PG&E’s electricity mix also includes wind and geothermal resources, along with biomass and imported market power. In California, utilities often procure electricity from many outside generators rather than owning every plant themselves. So when people ask how PG&E generates electricity, part of the honest answer is that PG&E also buys electricity generated by others.
That distinction matters because the utility business is not just about making power. It is also about transmission, distribution, grid balancing, wildfire safety operations, and maintaining service to millions of customers.
If your power goes out, the issue is often not what fuel generated the electricity. It may be a transmission fault, local distribution failure, transformer problem, damaged weatherhead, bad service mast, failed main panel, loose neutral, or utility-side shutdown.

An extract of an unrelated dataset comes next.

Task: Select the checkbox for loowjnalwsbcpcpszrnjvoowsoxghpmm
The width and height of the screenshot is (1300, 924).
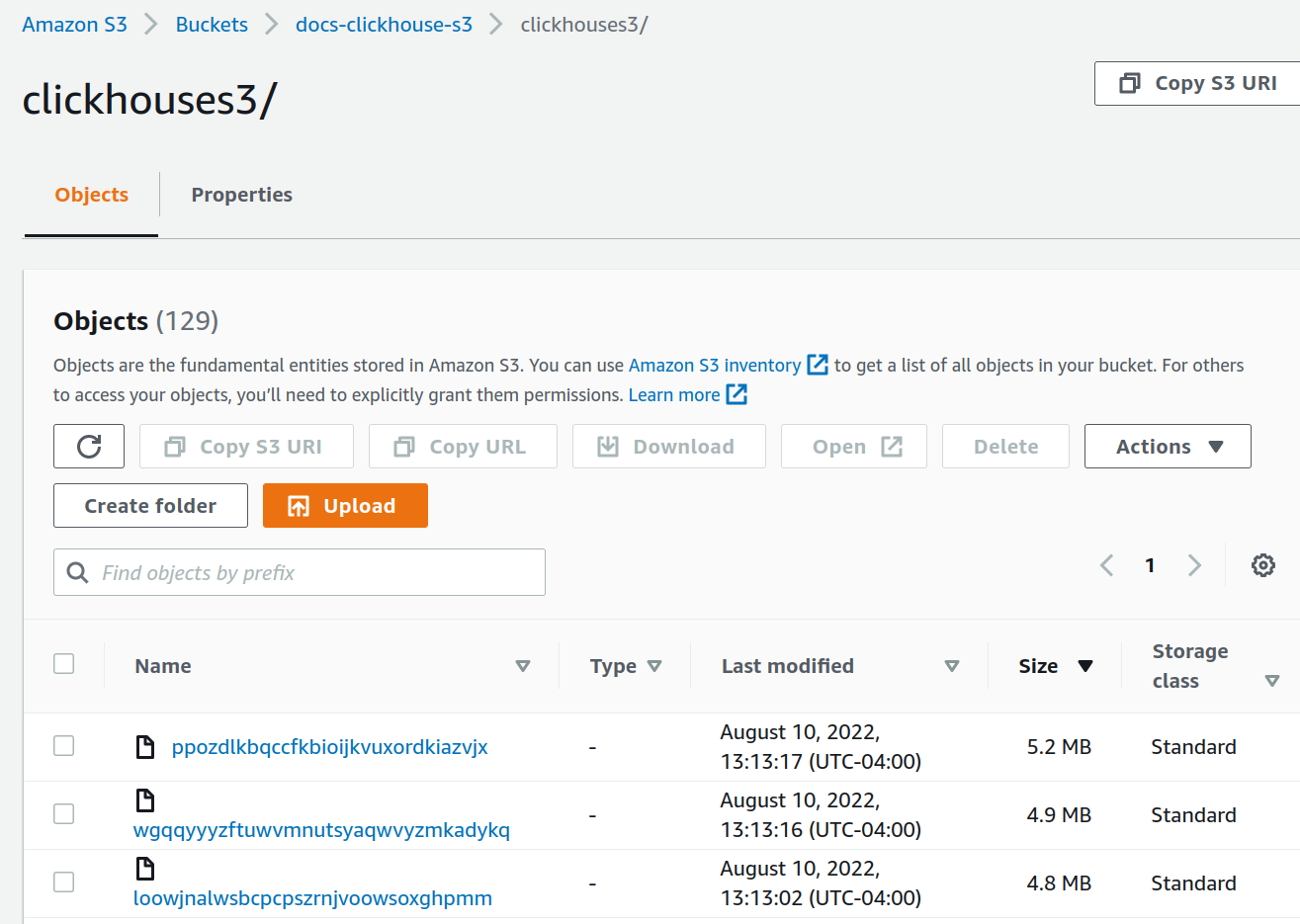Action: tap(63, 882)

Why the mix changes from hour to hour
A lot of customers assume the grid is static. It is not. California’s power mix changes constantly.
On a mild spring day, solar and hydro may carry a larger share. On a hot evening, natural gas may do more of the balancing work. During drought years, hydro may drop. During maintenance outages, nuclear contribution may be lower. During wildfire prevention shutoffs or transmission constraints, power may be rerouted or limited in certain areas.
That is why broad statements like “my house runs on solar” or “PG&E is a gas utility” are usually oversimplified. In reality, your home or building draws from an interconnected grid with a changing mix behind it.
What this means for homeowners and property buyers
From a practical electrical standpoint, the source of PG&E power does not change the need for safe service equipment. Whether the electrons started at a gas plant, hydro dam, nuclear station, or solar farm, your panel still needs to be code-compliant and capable of handling the load.
This comes up all the time in older homes. Buyers hear about cleaner energy and EV adoption, then discover the property still has a 100-amp service, an obsolete Federal Pacific or Zinsco panel, poor grounding, or overloaded circuits. The grid may be modernizing, but a lot of building electrical systems are not.
That is where experience matters. A contractor who understands both customer-side equipment and PG&E coordination can spot the difference between a utility supply issue and a property wiring problem. Geoff Williams Electric has handled that kind of work for decades, especially panel changes, 200-amp upgrades, service corrections, and older East Bay electrical systems that need safe, inspection-ready repairs.
The simple answer is this: PG&E uses natural gas, nuclear power, hydroelectric generation, solar, and other resources, while hydrogen is still more future-facing than mainstream. The exact blend changes, but the need for a safe panel, proper grounding, and enough service capacity does not change at all.